Mit der Datenplattform "WikiLeaks" sollte man sich einfach nicht anlegen. Diese bitterere Erfahrung mussten nun auch die Macher des Spielfilms "The Fifth Estate" machen. Einen Monat vor dem offiziellen Kinostart des umstrittenen Films über die Geschichte der Internet- Enthüllungsplattform hat WikiLeaks das komplette Drehbuch des Dramas "geleakt".
Auf ihrem Twitter-Account kann seit Mittwochabend (18. September) jeder das Filmscript einsehen. Und damit nicht genug: in einem Memo aus viertausend Wörtern haben sich die Mitarbeiter der Plattform die Mühe gemacht, das Werk kritisch unter die Lupe zu nehmen. Das Resultat fällt ernüchternd aus: die Punkt-für Punkt-Analyse lässt kein gutes Haar an dem Konzept von Regisseur Bill Condon. "Da WikiLeaks niemals von Dreamworks / Disney-Film um Rat gefragt worden ist, stellen wir unsere Beratung nun kostenlos zur Verfügung", lautet der provokante Tweed von WikiLeaks am Mittwoch.
Die herbe Angriff auf den Film war fast zu erwarten. Bereits kurz nach der Veröffentlichung des ersten Trailers im Juli hatte die Enthüllungsplattform via Twitter zum Boykott des Spielfilmes aufgerufen. Julian Assange selbst verweigerte jede Zusammenarbeit mit den Filmemachern, nachdem er das Drehbuch gelesen hatte. Der Film sei ein "massiven Propaganda-Angriff" auf WikiLeaks, berichtete Assange der britischen Zeitschrift "Guardian" Anfang des Jahres.
Mit "The Fifth Estate" wollte Regisseur Bill Condon ("Twilight") einen Film schaffen, der den Mythos um den egomanischen WikiLeaks-Gründer Assange enthüllt. Dass dieser sich angesichts der Darstellung seiner Person in heftiger Kritik übt, wird bereits nach wenigen Minuten des Films verständlich. Schon die erste Szene zeigt Assange als arroganten Firmen-Chef, der narzisstisch und selbstgefällig, nach Erfolg lechzt.

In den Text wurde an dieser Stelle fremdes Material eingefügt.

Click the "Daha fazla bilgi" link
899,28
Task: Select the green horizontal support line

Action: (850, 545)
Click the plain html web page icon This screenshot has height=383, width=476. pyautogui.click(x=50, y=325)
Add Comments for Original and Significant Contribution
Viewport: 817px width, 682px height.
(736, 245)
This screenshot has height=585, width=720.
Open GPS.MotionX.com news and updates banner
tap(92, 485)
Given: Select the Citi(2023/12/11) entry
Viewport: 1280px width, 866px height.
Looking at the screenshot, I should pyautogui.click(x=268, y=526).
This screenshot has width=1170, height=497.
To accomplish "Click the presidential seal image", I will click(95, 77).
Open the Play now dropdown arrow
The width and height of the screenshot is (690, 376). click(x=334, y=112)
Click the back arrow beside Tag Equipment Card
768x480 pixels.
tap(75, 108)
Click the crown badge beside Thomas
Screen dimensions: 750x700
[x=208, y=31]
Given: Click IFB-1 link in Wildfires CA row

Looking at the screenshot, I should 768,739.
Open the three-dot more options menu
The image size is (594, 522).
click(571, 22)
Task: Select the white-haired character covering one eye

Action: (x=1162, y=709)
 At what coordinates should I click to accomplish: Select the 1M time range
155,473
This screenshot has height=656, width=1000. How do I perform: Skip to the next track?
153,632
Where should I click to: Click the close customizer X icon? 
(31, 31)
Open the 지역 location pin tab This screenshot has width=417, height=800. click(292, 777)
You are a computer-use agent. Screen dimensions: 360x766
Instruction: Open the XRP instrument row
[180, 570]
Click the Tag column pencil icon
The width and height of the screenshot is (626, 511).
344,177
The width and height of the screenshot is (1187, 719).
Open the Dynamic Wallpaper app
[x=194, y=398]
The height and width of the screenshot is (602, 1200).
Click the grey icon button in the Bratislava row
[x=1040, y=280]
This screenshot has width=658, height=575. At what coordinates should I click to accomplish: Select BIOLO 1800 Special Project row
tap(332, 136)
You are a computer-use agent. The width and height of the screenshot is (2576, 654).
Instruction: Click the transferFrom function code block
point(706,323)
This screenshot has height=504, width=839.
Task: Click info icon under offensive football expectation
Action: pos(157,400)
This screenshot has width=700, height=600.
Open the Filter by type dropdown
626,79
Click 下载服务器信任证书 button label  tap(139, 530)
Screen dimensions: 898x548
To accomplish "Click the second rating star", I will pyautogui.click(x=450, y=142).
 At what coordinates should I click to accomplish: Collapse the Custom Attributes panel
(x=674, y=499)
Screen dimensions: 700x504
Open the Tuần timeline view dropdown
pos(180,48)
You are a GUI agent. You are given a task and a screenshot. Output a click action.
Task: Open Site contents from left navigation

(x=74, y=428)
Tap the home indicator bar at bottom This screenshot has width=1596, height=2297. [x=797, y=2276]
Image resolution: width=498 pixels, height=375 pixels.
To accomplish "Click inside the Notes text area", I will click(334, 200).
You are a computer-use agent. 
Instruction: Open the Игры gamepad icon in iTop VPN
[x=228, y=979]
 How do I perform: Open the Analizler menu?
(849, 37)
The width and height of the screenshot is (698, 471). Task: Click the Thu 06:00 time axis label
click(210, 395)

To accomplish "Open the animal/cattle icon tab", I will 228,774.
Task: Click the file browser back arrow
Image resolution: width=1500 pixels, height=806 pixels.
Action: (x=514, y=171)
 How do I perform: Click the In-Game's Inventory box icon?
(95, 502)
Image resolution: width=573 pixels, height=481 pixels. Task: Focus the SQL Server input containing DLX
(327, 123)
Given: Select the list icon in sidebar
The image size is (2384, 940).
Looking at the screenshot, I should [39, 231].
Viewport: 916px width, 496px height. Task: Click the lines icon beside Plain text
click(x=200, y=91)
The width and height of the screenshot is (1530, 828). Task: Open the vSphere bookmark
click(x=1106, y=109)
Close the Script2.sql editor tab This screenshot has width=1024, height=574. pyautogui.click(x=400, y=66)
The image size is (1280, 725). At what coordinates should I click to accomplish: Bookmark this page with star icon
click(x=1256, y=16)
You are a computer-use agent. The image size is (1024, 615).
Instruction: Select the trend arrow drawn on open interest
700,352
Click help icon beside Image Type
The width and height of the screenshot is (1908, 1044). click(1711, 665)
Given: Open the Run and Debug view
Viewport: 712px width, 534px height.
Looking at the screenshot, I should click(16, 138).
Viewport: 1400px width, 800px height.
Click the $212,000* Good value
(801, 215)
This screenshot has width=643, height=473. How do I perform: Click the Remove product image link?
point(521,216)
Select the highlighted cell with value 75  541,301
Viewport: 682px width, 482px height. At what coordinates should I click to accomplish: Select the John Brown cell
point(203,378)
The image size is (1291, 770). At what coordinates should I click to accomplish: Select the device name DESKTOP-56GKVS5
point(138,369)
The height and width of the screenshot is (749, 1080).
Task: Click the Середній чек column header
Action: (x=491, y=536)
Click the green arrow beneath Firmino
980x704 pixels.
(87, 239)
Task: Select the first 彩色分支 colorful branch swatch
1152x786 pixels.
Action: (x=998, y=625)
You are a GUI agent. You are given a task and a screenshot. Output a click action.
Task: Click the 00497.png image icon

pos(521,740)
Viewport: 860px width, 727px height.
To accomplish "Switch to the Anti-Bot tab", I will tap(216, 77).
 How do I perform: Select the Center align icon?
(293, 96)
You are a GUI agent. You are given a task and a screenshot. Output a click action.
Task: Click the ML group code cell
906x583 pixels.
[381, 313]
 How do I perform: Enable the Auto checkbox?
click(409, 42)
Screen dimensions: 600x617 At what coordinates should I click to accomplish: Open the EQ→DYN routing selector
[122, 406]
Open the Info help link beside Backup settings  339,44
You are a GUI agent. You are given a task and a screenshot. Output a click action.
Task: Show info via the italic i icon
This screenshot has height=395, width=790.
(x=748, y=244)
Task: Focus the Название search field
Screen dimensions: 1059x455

Julian Assange ist Mitbegründer der Plattform WikiLeaks. Seit der Veröffentlichung interner Dokumente der US-Behörden zu den Kriegen in Afghanistan im Jahr 2010 droht dem 41-Jährigen in den USA ein Strafprozess. Um diesem zu entgehen flüchtete er im Juni 2012 in die ecuadorianische Botschaft, wo ihm seit August 2012 politisches Asyl gewährt wird.
Gespielt wird der weißhaarige Aktivist von Hollywood-Star Benedict Cumberbatch ("Sherlock"). In der zweiten Hauptrolle ist der deutsche Schauspieler Daniel Brühl zu sehen. Er spielt den späteren Sprechers Assanges, Daniel Domscheit-Berg. Das Drehbuch stammt aus der Feder von Josh Singer und basiert auf den Büchern "Wikileaks: Julian Assanges Krieg gegen Geheimhaltung" der "Guardian"-Reporter David Leigh und Luke Harding sowie "Inside Wikileaks: Meine Zeit bei der gefährlichsten Website der Welt" des ehemaligen Assange-Intimus Daniel Domscheit-Berg.
Wie die Filmemacher weiterhin mit den Angriffen seitens WikiLeaks umgehen, bleibt abzuwarten. Gerüchten zufolge, soll bereits die erste Pressevorführung des Films, die am 06. September im Rahmen des diesjährigen Filmfestivals in Toronto stattfand, wegen der Kritiken vom Vormittag auf den Abend verschoben worden sein.
Bis zum deutschen Filmstart am 31. Oktober bleibt es also spannend.